The Lonely Planet calls Austria “the last bastion of smoking” and, very disappointingly, you can still smoke in a lot of pubs and cafes in Vienna. If a place is larger than a certain size it has to have a dedicated non smoking section. Establishments even have the choice to be totally non smoking. But there are plenty of interesting, tiny places in Vienna that are so small they are not required by law to have two sections. A lot of them have opted to be totally smoking.
If most places have separate sections, then what am I complaining about? As many of us know from bygone days in the UK the non smoking section is usually in the ugliest part of an establishment, or the partition between smoking and non smoking is so wholly inadequate that it reeks.
Many office buildings here still have smoking rooms which basically stink out the whole corridor or make the people who emerge from then smell so bad they might as well be giant, walking cigarettes. I’ve met lots of students who like to smoke and like to be able to smoke in pubs. They bemoan the separate sections, saying that it separates groups of friends. Do you know what also separates groups of friends? That’s right; lung cancer. Apart from the obvious health risks, I find it all terribly old fashioned that smoking would be so protected. The stance on smoking has been linked back to culture. Friends have told me that it’s “so Austrian” for them to reject the moves that most of Europe has followed because they don’t want to be like everybody else; but more so, they don’t like to be told what to do. ‘People should decide for themselves’ is the justification I most often hear in relation to the smoking rules. Others simplify the argument and say it’s simply because, for Austrians, drinking and smoking cannot be separated; it would be like a sausage without mustard. Culturally for me, a smoky pub equals a blast from the past and seems a little, well, backwards.
I know lots of people who decide whether to go on a night out depending on the smoking status of the venue. The first thing I do when in need of a drink or bite to eat is look for the red and green sign on the door which announces whether it is totally smoking, totally non smoking, or a mixture of both. I have made a point of lingering so that hopeful waiting staff come out and ask if we are coming in and then walk away when we discover it is smoking. Things will only change when business suffers as well as health.

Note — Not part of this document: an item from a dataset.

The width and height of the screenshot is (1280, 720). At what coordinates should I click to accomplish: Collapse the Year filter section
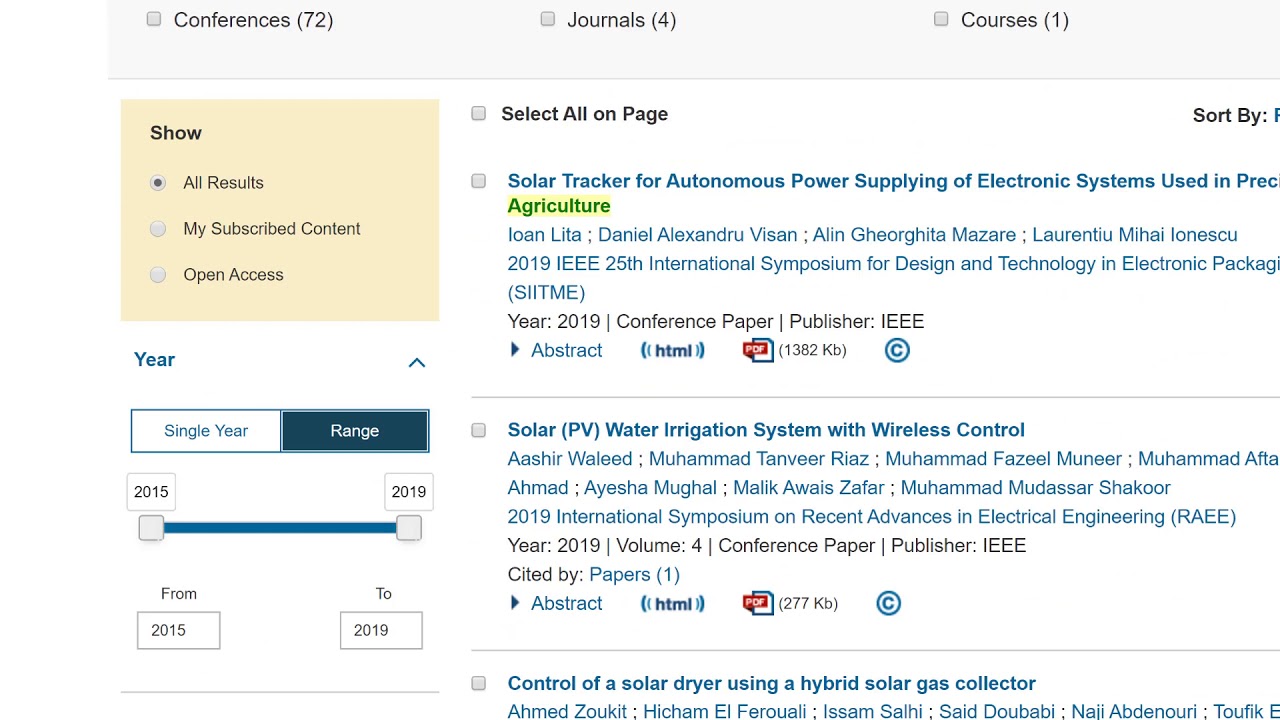pyautogui.click(x=417, y=362)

Last weekend was a bit of a victory; the nice pub down the road that we hadn’t been to for a while because the non smoking section was small, always packed and in the least atmospheric part of the pub, had swapped the sections and now dedicates most space to non smokers. It was a happy day for me in the Fischer Brau, and I also think the bar staff, the people who are never mentioned in this smoking debate, must appreciate the lack of fog around the bar.